L’Associazione Endometriosi FVG che promuove la campagna “ROAD-ENDO | CONOSC-ENDO” ha organizzato l’illuminazione di giallo a sostegno di tutte le ragazze e le donne affette da endometriosi. Innanzitutto il 9 marzo, giornata nazionale della consapevolezza e della ricerca sull’endometriosi, dal 4 al 10 marzo è la settimana della consapevolezza europea dell’Endometriosi e il 27 marzo, in occasione della giornata internazionale sull’endometriosi, anche i principali edifici e i monumenti di tutta l’Italia, si tingeranno di giallo ed esporranno il materiale informativo.

L’endometriosi è una malattia cronica, progressiva e invalidante, caratterizzata dalla presenza anomala di endometrio in altre zone del corpo femminile. Colpisce il 10% circa delle donne in età fertile e, secondo dati ISTAT, in Friuli Venezia Giulia ne sono affette circa 26.000 donne.
Malgrado la sua diffusione, l’endometriosi risulta ancora oggi, spesso, sconosciuta e sottovalutata. Ad aggravare la situazione di chi soffre di endometriosi è l’assenza di una vera cura. Questo chiarisce perché moltissime donne lamentano forti dolori in quei giorni del mese e non trovano sollievo dalle cure palliative proposte dai medici.

Per questo l’associazione Endometriosi FVG, con la presidente Manente, si appella alla ricerca, fondamentale per tutte le patologie compresa l’endometriosi. Fare luce sulla malattia e porre sotto i riflettori tutte le ragazze e le donne che ne sono colpite. L’associazione Endometriosi del Friuli Venezia Giulia ringrazia tutti i Comuni che aderiscono alla campagna di sensibilizzazione e ricorda che il loro scopo primario è quello di dare informazioni e suggerimenti a coloro che ne soffrono. Nel sito https://www.endometriosifvg.it/mese-consapevolezza-endometriosi sono disponibili i recapiti per entrare in contatto con l’associazione.

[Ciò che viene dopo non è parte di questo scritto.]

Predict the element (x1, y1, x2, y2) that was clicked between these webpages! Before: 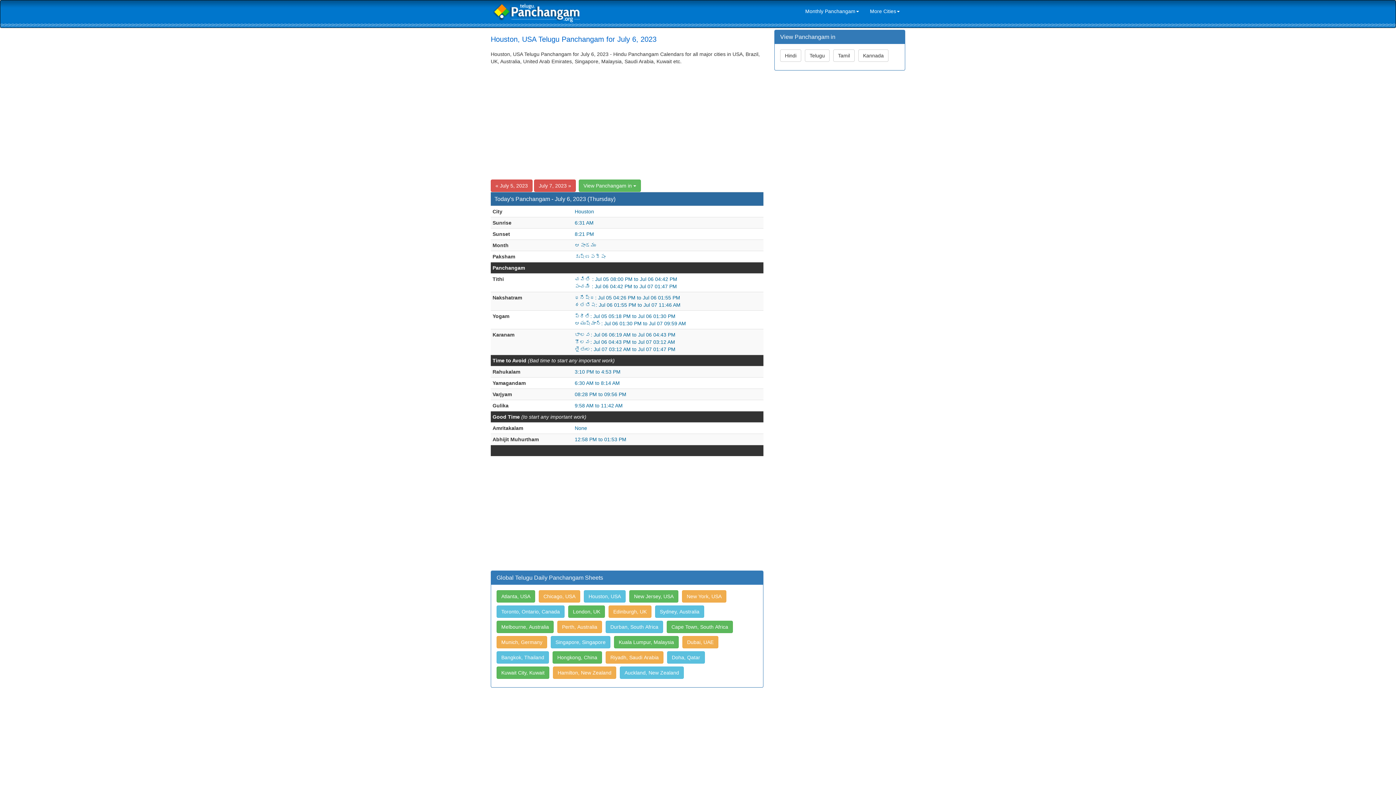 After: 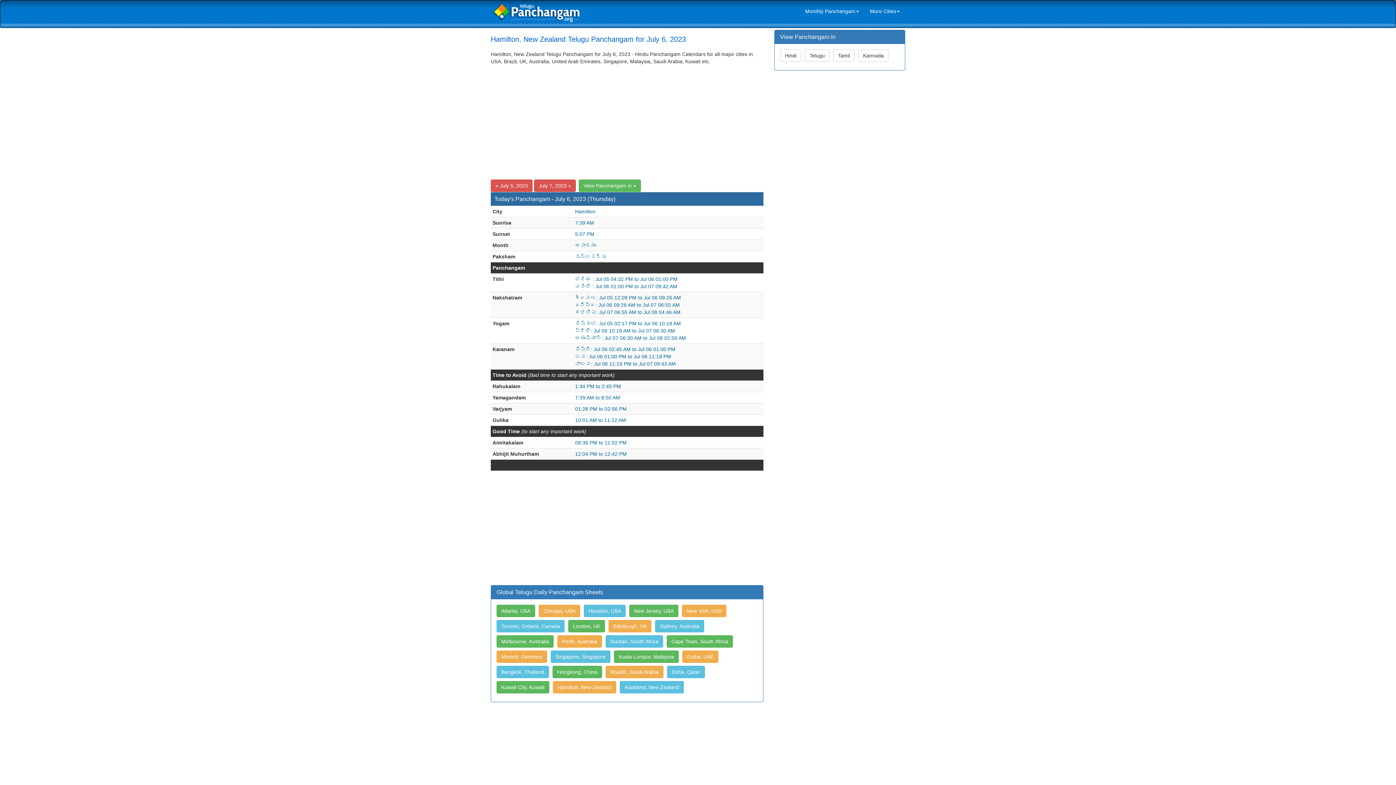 Action: label: Hamilton, New Zealand bbox: (553, 671, 618, 676)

A Codroipo (UD) sin dal giorno 8 marzo si sono accesi i fari gialli per illuminare la Casermetta Moro, e per l’occasione c’era la presidente dell’associazione Endometriosi FVG, Sonia Manente, con l’assessore alla cultura, istruzione e associazioni del Comune di Codroipo Tiziana Cividini, l’assessore famiglia, politiche giovanili e pari opportunità Fabiola Frizza e il Sindaco della città di Codroipo Fabio Marchetti.
Di Endometriosi a Codroipo se né già parlato in passato con conferenze aperte al pubblico, mentre quest’anno, a causa dei vincoli imposti per combattere la pandemia da Covid-19, non è stato possibile fare più di qualche foto e un’intervista per spiegare l’iniziativa.